Excerpted passage ->

···

No one at this service -- designed months ago by
all the lesbigay religious groups in our capital for all
MOW pilgrims -- was able to attend a competing
service, beginning at 4, long before this service was
over, at the National Cathedral. Contrary to all its
public announcements, the service at the National
Cathedral was explicitly gay. The dean of the cathedral
did greet the crowd with specific reference to lesbigay
pilgrims.
By all accounts of those there, the service was
absolutely splendid and in the best traditions we all
expect of our national cathedral. But why did the
National Cathedral organize and publicize an event in
direct competition with an ecumenical service of all
lesbigay religious groups? Why did it make not one bit
of effort to contact any of those religious groups to
invite them to attend? Why did it get specific about its
gay connection only when the audience arrived?
On Sunday, I had been standing with Integrity in
the thick crowd on the mall near the Washington
monument for about four hours waiting for a space to
clear for our group to enter the narrow stream of
marchers going down Pennsylvania Avenue. The
crowds were so large that at our position we could see
no movement until long after the first marchers had
reached the end of Pennsylvania Avenue and re-entered
the mall at the other end.
I was weary. My legs were swelling. I decided to
risk lying down. While there was space enough, I was
not sure that anyone moving about would see me, nor
that I could get back up, given where Mr. K. Knee Stone
had kicked me in the back. I lay there for half an hour
or so, vaguely listening to the loud speakers of the
performers and speakers on the platform two of three
blocks away. The march, I realized, was not about
getting somewhere, but about presence, about being
there, about being present together.
We marched but followed no one. In fact, we
might just as well not have "marched," given the
difficulty of movement, but might more expeditiously
have just sat on the mall all day long. We had arrived
en mass in our Capital. Any other movement was mere
choreography.
Celebrities dropped in and out occasionally, but
never controlled us. No one completely rapt the
throngs. (T-shirts might dispute that claim!)

···

Dataset excerpt
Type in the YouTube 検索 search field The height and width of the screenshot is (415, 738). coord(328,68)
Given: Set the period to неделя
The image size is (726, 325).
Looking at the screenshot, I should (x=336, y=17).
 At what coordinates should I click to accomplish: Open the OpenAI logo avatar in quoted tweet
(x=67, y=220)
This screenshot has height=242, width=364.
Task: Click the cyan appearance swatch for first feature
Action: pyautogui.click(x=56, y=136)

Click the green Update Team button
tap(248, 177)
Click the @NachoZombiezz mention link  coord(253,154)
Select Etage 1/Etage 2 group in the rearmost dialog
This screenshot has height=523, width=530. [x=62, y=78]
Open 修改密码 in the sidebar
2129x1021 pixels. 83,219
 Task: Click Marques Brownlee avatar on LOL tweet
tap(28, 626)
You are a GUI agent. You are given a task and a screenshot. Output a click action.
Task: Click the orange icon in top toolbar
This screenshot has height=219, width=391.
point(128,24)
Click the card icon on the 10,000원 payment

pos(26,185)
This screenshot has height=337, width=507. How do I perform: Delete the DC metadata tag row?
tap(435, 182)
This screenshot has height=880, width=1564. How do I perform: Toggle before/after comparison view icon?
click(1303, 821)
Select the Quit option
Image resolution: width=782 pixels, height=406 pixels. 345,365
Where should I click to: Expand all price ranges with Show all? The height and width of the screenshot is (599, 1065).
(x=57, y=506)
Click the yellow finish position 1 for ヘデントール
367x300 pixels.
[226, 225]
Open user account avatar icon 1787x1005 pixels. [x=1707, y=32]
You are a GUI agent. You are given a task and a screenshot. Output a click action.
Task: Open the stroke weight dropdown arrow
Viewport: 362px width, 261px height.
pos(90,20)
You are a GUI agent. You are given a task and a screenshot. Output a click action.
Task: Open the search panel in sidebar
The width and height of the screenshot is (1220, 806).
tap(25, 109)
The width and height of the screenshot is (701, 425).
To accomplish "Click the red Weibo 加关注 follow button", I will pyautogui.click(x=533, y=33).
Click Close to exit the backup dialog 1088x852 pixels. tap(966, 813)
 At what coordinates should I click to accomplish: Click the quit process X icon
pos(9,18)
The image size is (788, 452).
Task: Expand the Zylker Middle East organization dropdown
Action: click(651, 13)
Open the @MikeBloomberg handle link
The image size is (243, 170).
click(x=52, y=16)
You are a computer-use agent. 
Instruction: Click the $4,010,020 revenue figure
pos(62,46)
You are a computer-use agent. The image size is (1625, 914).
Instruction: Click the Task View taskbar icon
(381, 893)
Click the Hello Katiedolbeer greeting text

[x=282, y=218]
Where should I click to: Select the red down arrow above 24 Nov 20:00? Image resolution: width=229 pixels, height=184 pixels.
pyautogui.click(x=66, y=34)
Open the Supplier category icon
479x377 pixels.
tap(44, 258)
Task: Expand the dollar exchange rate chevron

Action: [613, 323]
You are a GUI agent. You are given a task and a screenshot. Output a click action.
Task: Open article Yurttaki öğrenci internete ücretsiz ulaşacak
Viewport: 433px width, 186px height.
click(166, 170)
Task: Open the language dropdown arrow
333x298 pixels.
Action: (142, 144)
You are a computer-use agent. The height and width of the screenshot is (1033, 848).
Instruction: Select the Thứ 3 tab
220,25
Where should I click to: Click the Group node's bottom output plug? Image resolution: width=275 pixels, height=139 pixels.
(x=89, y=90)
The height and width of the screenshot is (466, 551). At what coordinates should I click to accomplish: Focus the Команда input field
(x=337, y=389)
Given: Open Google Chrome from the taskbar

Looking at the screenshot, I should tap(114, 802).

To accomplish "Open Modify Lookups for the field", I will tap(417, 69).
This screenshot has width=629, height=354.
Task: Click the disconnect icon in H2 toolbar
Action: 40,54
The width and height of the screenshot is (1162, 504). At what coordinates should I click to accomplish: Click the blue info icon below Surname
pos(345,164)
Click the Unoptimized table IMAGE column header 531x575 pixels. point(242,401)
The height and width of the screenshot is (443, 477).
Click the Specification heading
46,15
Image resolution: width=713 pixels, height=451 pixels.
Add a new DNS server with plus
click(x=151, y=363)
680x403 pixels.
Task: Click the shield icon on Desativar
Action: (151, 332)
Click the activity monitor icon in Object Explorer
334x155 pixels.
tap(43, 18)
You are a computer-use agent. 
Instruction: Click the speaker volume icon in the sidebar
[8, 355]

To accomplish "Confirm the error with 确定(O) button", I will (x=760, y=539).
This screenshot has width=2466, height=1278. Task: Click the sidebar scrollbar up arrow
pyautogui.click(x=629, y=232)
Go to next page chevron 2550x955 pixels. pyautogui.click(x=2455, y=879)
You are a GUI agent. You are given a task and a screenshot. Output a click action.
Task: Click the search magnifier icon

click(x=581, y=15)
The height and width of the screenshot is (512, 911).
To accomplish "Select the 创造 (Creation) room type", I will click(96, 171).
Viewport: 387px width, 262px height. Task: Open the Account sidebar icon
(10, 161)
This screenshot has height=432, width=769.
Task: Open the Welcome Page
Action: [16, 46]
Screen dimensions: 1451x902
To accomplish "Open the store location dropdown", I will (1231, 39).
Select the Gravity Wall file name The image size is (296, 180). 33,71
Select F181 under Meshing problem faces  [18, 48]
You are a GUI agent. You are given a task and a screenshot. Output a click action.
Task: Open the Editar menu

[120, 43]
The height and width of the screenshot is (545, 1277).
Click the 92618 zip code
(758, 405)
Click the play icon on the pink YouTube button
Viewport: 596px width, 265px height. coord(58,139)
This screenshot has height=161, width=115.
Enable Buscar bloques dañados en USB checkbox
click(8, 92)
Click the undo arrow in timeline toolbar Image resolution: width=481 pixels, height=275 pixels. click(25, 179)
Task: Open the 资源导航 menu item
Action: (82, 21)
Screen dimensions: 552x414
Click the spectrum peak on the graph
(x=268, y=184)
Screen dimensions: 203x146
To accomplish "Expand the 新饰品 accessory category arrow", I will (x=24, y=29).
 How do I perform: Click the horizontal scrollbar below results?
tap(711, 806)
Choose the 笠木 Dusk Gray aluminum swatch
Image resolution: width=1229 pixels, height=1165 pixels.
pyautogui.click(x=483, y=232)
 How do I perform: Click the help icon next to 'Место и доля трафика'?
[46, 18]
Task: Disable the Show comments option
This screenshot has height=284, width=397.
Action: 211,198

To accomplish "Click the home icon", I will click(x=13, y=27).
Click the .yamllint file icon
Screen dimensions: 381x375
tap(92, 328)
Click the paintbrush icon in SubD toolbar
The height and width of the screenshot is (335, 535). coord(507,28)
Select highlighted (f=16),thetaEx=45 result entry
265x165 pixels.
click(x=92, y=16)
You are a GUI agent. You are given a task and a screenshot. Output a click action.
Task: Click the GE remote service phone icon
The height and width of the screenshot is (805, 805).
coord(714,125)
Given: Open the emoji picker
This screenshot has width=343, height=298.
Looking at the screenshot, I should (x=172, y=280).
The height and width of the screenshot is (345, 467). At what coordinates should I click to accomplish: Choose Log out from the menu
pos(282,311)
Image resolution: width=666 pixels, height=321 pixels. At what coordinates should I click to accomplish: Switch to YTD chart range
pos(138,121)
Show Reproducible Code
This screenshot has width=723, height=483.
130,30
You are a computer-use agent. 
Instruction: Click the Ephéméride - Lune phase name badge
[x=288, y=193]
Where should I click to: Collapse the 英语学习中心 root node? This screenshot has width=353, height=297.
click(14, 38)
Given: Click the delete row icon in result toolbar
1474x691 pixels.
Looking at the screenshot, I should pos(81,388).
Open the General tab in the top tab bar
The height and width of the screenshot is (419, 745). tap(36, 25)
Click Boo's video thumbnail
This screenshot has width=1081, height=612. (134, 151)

···

Directions ->
1 – List every question the account of the march raises about the National Cathedral, quoting each one in full.
2 – Write the next paragraph of the account of the march, picking up after its final sentence and keeping its first-person voice.

Expected responses ->
1 –
- "But why did the National Cathedral organize and publicize an event in direct competition with an ecumenical service of all lesbigay religious groups?"
- "Why did it make not one bit of effort to contact any of those religious groups to invite them to attend?"
- "Why did it get specific about its gay connection only when the audience arrived?"

2 –
Jesse Jackson preached at one point, and some
of us responded to his litany, "Keep hope alive" and "I'm
somebody." I was glad that he was there, glad that he
and other national leaders were not deaf to the pain
and suffering of those whom our institutions defined as
the least of these their sisters and brothers; but for
much of even Jackson's speech, my attention rambled,
as did that of many others present.
Earlier Phil Donohue got more response to his
litany, "Get over it!" How ironic that a talk show host
has won major moral authority in our time, but why
should I be surprised: the House of Bishop has
dialogued itself into irrelevance; Churches can't even
decide whether to be churches; arts consumers can't
even decide whether the massive death of artists should
even be noticed. Why should I be surprised if God uses
the very stones to cry out?
At one point I fetched Bishop Otis Charles
(formerly Bishop of Utah, now Dean of Episcopal
Divinity School) from the EDS/Harvard Divinity
contingent and brought him like a prize to the Integrity
area. Predictably, his episcopal shirt set up a murmur of
"Who's that bishop?" and some eased over to meet him.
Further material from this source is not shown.